Wednesday, July 29, 2015

You're A Senior When...

We’ve been suffering through a stretch of days with temperatures in the high 80s and the low 90s here in Michigan.  It almost makes me long for the days in an air conditioned office, toiling on my computer.  For now, when I’m on my computer, I depend on a personal Honeywell fan. 

So it seems like I’ve been doing a little of everything and a lot of nothing here.  That may not be all because of the weather though.  It seems like it’s a symptom of being retired and getting older.  Here are some other symptoms of ‘senioritis’ as I’ve noticed them:

1.        --Your favorite TV programs all include commercials for prescription drugs.

2.        --You are no longer offended when given a senior discount without having to ask for one.

3.        --When you go to your favorite places, whether a coffee shop, gym or favorite dining spot, you seem to be in the company of fellow seniors.  Remember, millennials supposedly outnumber baby boomers.  This may be true, but they’re not at the places I frequent, or maybe just not at the same time.

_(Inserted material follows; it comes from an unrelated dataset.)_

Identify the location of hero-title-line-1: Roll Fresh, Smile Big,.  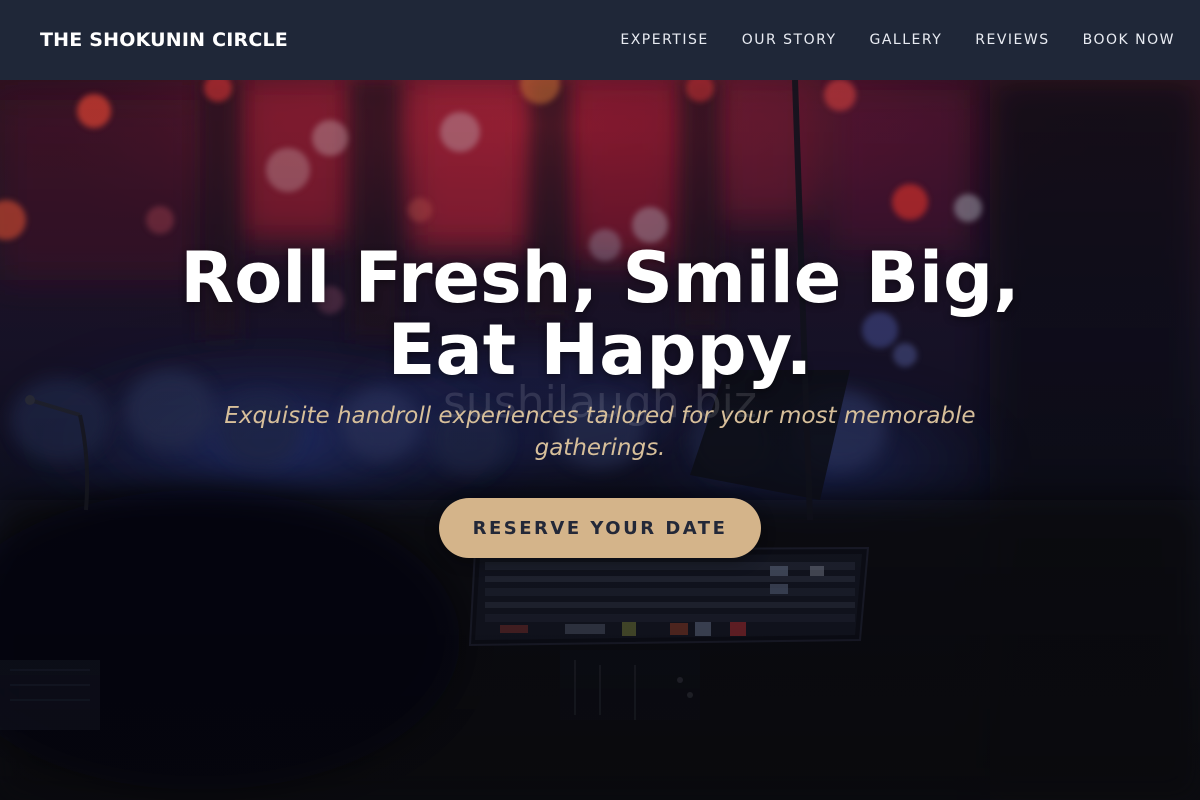
(600, 278).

4.        --You answer correctly a history question on the TV quiz show Jeopardy that stumps the TV contestants because you remember it happening in your youth.

5.        --You like flowers in your yard more and more each year, and weeds less and less.

6.        --You can’t understand why anybody would NOT want to hear funny stories about your grandchildren.

I’ll probably think of more as the months and years go on.